*** Opening SOURCE RECORDS ***

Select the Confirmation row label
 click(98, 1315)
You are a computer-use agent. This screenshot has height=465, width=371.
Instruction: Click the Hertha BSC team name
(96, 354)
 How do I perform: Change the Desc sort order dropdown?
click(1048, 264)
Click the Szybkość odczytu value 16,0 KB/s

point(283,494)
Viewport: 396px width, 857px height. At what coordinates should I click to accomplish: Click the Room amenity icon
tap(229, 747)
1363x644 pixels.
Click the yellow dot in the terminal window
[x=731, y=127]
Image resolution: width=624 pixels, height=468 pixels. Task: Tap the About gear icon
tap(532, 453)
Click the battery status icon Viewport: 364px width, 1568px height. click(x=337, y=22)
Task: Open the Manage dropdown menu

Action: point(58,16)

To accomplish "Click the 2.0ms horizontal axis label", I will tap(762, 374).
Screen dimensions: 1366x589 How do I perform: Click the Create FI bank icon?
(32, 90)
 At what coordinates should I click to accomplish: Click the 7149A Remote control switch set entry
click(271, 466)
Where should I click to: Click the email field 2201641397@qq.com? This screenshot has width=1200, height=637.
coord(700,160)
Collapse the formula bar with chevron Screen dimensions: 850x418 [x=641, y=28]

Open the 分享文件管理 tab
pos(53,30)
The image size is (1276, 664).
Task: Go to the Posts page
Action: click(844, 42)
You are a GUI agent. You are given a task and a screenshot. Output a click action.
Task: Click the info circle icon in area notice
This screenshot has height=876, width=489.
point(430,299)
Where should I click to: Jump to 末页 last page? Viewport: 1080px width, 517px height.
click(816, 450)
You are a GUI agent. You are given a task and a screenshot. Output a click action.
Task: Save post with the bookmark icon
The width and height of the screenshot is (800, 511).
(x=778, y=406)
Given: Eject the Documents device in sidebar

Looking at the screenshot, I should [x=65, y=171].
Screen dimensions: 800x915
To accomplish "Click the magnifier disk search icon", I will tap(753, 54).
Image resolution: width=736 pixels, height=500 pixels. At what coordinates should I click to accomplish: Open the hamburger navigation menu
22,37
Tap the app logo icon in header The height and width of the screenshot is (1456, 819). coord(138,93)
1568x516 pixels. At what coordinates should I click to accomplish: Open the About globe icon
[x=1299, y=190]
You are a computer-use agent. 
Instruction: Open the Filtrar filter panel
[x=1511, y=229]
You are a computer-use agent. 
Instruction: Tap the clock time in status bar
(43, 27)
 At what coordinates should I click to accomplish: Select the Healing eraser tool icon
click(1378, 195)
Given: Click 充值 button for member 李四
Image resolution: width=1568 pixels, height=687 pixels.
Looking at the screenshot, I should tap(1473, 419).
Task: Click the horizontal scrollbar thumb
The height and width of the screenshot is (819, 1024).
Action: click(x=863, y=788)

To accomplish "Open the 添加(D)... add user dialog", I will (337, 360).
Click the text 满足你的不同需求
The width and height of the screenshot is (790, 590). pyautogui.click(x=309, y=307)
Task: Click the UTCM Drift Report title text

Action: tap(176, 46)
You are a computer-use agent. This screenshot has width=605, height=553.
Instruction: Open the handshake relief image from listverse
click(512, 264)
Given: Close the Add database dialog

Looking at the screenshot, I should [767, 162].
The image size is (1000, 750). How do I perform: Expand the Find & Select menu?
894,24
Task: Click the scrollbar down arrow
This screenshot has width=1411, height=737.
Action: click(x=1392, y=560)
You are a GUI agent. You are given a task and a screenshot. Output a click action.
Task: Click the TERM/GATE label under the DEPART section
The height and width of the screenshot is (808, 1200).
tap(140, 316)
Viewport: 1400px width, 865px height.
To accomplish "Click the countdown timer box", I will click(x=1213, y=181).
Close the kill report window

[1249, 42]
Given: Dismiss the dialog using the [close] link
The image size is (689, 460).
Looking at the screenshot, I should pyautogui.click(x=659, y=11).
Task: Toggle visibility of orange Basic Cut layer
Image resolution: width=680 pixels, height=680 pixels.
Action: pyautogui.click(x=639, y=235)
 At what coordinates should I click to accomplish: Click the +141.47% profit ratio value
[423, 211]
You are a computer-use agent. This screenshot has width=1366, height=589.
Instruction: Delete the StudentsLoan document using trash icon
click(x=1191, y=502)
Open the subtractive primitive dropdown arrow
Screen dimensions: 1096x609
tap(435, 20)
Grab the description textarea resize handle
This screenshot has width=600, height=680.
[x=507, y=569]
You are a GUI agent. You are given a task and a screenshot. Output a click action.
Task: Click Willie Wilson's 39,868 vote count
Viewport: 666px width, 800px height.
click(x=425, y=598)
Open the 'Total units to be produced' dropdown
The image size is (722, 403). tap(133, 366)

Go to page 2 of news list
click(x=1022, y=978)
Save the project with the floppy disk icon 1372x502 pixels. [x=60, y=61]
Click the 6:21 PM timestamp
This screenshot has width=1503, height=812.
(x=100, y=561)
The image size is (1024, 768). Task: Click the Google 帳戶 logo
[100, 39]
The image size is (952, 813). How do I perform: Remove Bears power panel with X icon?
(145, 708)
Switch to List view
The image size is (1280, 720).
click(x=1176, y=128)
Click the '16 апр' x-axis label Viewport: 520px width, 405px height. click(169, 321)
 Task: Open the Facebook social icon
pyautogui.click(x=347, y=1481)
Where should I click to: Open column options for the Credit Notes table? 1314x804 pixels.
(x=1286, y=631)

*** Closing SOURCE RECORDS ***

WORK REQUIRED
All entries must be given again exactly.

RESPONSE BELOW
Select the Confirmation row label
 click(98, 1315)
You are a computer-use agent. This screenshot has height=465, width=371.
Instruction: Click the Hertha BSC team name
(96, 354)
 How do I perform: Change the Desc sort order dropdown?
click(1048, 264)
Click the Szybkość odczytu value 16,0 KB/s

point(283,494)
Viewport: 396px width, 857px height. At what coordinates should I click to accomplish: Click the Room amenity icon
tap(229, 747)
1363x644 pixels.
Click the yellow dot in the terminal window
[x=731, y=127]
Image resolution: width=624 pixels, height=468 pixels. Task: Tap the About gear icon
tap(532, 453)
Click the battery status icon Viewport: 364px width, 1568px height. click(x=337, y=22)
Task: Open the Manage dropdown menu

Action: point(58,16)

To accomplish "Click the 2.0ms horizontal axis label", I will tap(762, 374).
Screen dimensions: 1366x589 How do I perform: Click the Create FI bank icon?
(32, 90)
 At what coordinates should I click to accomplish: Click the 7149A Remote control switch set entry
click(271, 466)
Where should I click to: Click the email field 2201641397@qq.com? This screenshot has width=1200, height=637.
coord(700,160)
Collapse the formula bar with chevron Screen dimensions: 850x418 [x=641, y=28]

Open the 分享文件管理 tab
pos(53,30)
The image size is (1276, 664).
Task: Go to the Posts page
Action: click(844, 42)
You are a GUI agent. You are given a task and a screenshot. Output a click action.
Task: Click the info circle icon in area notice
This screenshot has height=876, width=489.
point(430,299)
Where should I click to: Jump to 末页 last page? Viewport: 1080px width, 517px height.
click(816, 450)
You are a GUI agent. You are given a task and a screenshot. Output a click action.
Task: Save post with the bookmark icon
The width and height of the screenshot is (800, 511).
(x=778, y=406)
Given: Eject the Documents device in sidebar

Looking at the screenshot, I should [x=65, y=171].
Screen dimensions: 800x915
To accomplish "Click the magnifier disk search icon", I will tap(753, 54).
Image resolution: width=736 pixels, height=500 pixels. At what coordinates should I click to accomplish: Open the hamburger navigation menu
22,37
Tap the app logo icon in header The height and width of the screenshot is (1456, 819). coord(138,93)
1568x516 pixels. At what coordinates should I click to accomplish: Open the About globe icon
[x=1299, y=190]
You are a computer-use agent. 
Instruction: Open the Filtrar filter panel
[x=1511, y=229]
You are a computer-use agent. 
Instruction: Tap the clock time in status bar
(43, 27)
 At what coordinates should I click to accomplish: Select the Healing eraser tool icon
click(1378, 195)
Given: Click 充值 button for member 李四
Image resolution: width=1568 pixels, height=687 pixels.
Looking at the screenshot, I should tap(1473, 419).
Task: Click the horizontal scrollbar thumb
The height and width of the screenshot is (819, 1024).
Action: click(x=863, y=788)

To accomplish "Open the 添加(D)... add user dialog", I will (337, 360).
Click the text 满足你的不同需求
The width and height of the screenshot is (790, 590). pyautogui.click(x=309, y=307)
Task: Click the UTCM Drift Report title text

Action: tap(176, 46)
You are a computer-use agent. This screenshot has width=605, height=553.
Instruction: Open the handshake relief image from listverse
click(512, 264)
Given: Close the Add database dialog

Looking at the screenshot, I should [767, 162].
The image size is (1000, 750). How do I perform: Expand the Find & Select menu?
894,24
Task: Click the scrollbar down arrow
This screenshot has width=1411, height=737.
Action: click(x=1392, y=560)
You are a GUI agent. You are given a task and a screenshot. Output a click action.
Task: Click the TERM/GATE label under the DEPART section
The height and width of the screenshot is (808, 1200).
tap(140, 316)
Viewport: 1400px width, 865px height.
To accomplish "Click the countdown timer box", I will click(x=1213, y=181).
Close the kill report window

[1249, 42]
Given: Dismiss the dialog using the [close] link
The image size is (689, 460).
Looking at the screenshot, I should pyautogui.click(x=659, y=11).
Task: Toggle visibility of orange Basic Cut layer
Image resolution: width=680 pixels, height=680 pixels.
Action: pyautogui.click(x=639, y=235)
 At what coordinates should I click to accomplish: Click the +141.47% profit ratio value
[423, 211]
You are a computer-use agent. This screenshot has width=1366, height=589.
Instruction: Delete the StudentsLoan document using trash icon
click(x=1191, y=502)
Open the subtractive primitive dropdown arrow
Screen dimensions: 1096x609
tap(435, 20)
Grab the description textarea resize handle
This screenshot has width=600, height=680.
[x=507, y=569]
You are a GUI agent. You are given a task and a screenshot. Output a click action.
Task: Click Willie Wilson's 39,868 vote count
Viewport: 666px width, 800px height.
click(x=425, y=598)
Open the 'Total units to be produced' dropdown
The image size is (722, 403). tap(133, 366)

Go to page 2 of news list
click(x=1022, y=978)
Save the project with the floppy disk icon 1372x502 pixels. [x=60, y=61]
Click the 6:21 PM timestamp
This screenshot has width=1503, height=812.
(x=100, y=561)
The image size is (1024, 768). Task: Click the Google 帳戶 logo
[100, 39]
The image size is (952, 813). How do I perform: Remove Bears power panel with X icon?
(145, 708)
Switch to List view
The image size is (1280, 720).
click(x=1176, y=128)
Click the '16 апр' x-axis label Viewport: 520px width, 405px height. click(169, 321)
 Task: Open the Facebook social icon
pyautogui.click(x=347, y=1481)
Where should I click to: Open column options for the Credit Notes table? 1314x804 pixels.
(x=1286, y=631)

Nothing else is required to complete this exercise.